GGA Interview – Josh Dean
What an incredible time to be a gamer. Over the past few years we have seen some amazing AAA and indie tiles coming out and based on the announcements we’ve been getting from E3 and Gamescon, it looks like we’re in for some phenomenal stories and gameplay in the upcoming months.
As I’ve said before, it’s not just the developers that bring the story to life. It is also the immensely talented voice actors and voice over directors who bring these games to life. Imagine some of your favorite games without any voice actors in it. Where would The Last of Us be without Troy Baker and Ashley Johnson? Who would Jaina Proudmoore be without Laura Bailey? Nathan Drake would be a flat, lifeless character without Nolan North. I could go on, but you get my point.
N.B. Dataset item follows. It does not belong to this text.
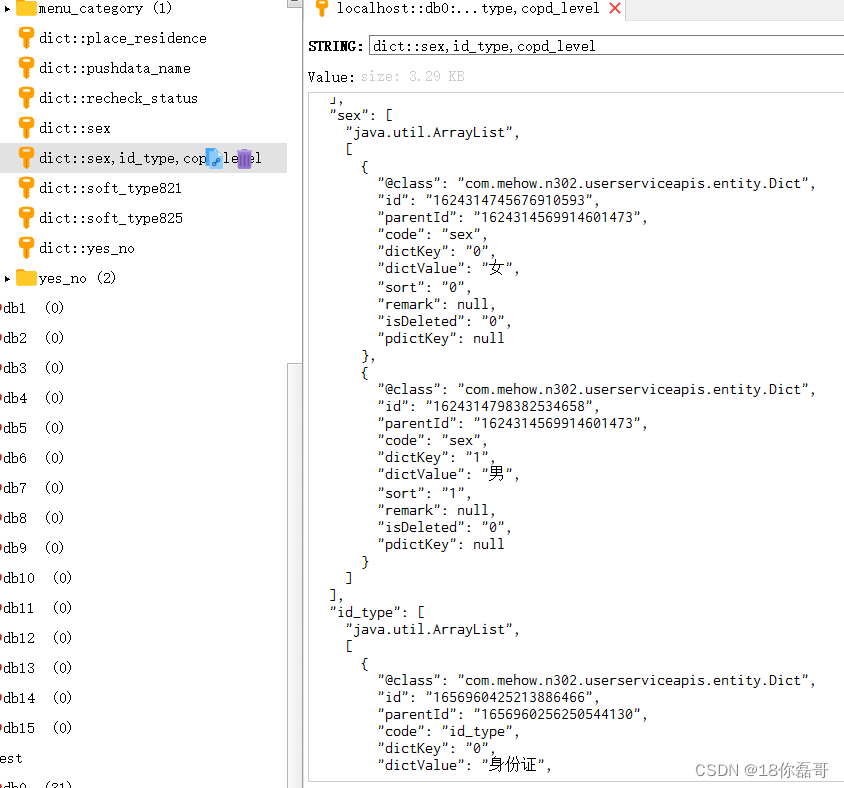The image size is (844, 788).
Task: Select the dict::place_residence key icon
Action: point(27,38)
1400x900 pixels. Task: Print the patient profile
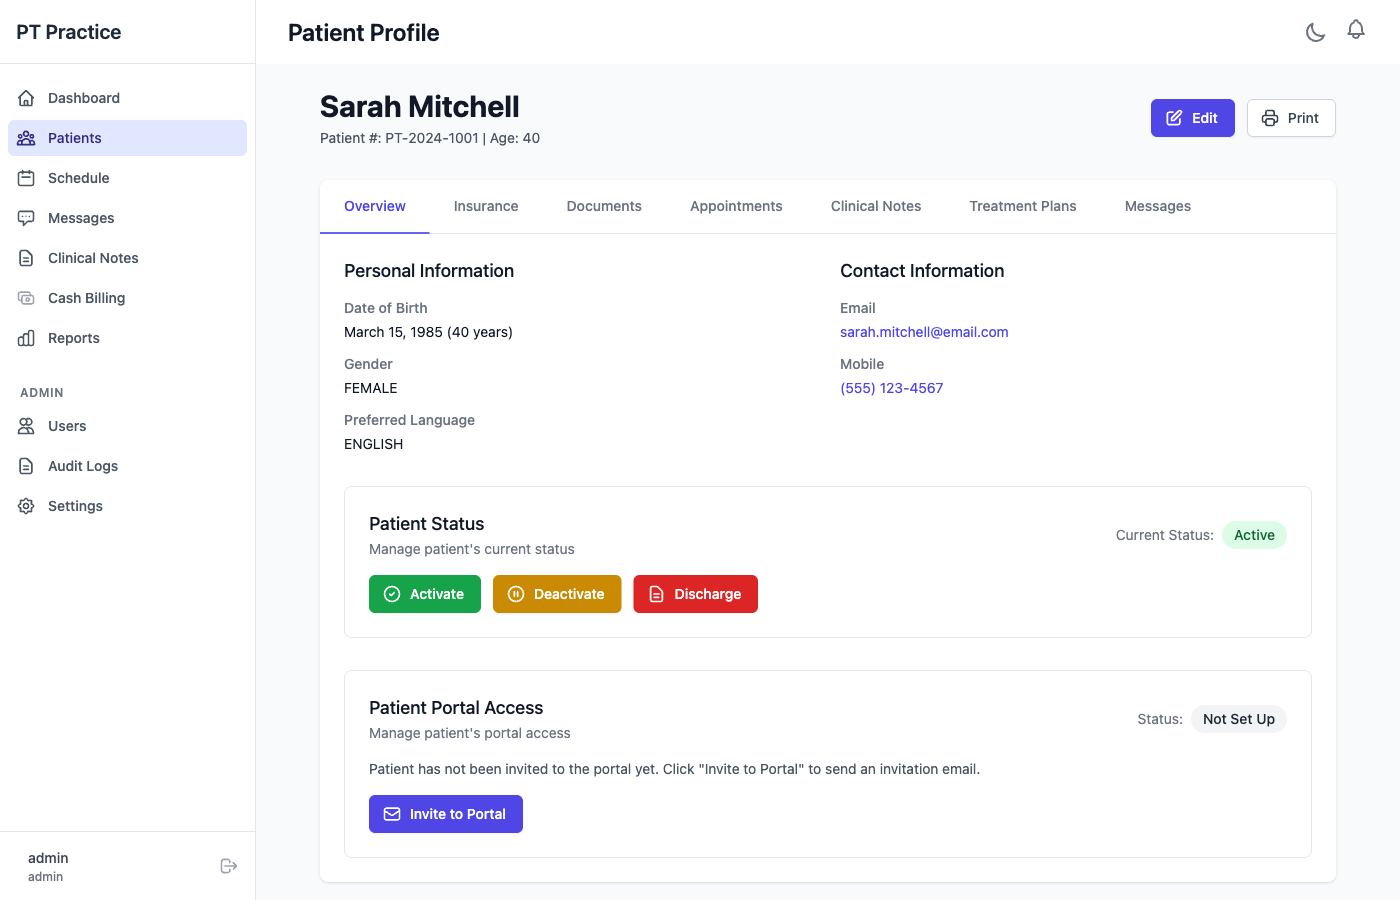[1290, 118]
Recently I had the opportunity to interview Josh Dean, who has an impressive list of acting, voice acting, and voice directing credits to his name. He’s Boston on the TV show Blindspot, and he’s been on shows like Con Man (he also a writer for the show), Castle, and Mike & Molly. Josh is also an accomplished improviser and has performed regularly in a show called Quarters and June. He was Corporal Richard Jenkins (RIP) in Mass Effect, and he worked on BioWare titles like Jade Empire, Dragon Age: Origins, and Mass Effect 2. And last year he took the helm as the Voice Director for Mass Effect: Andromeda.
In the interview we talked about games, improv, voice directing, acting, and voice acting. He also revealed that he was the mastermind behind the “Shepard Dance.” But enough spoilers, let’s get to it!
Renée Lopez: I know you have a background in improv and you perform in a show called Quarters and June. What do you like most about this type of theatre and do you prefer improvisation or more scripted works?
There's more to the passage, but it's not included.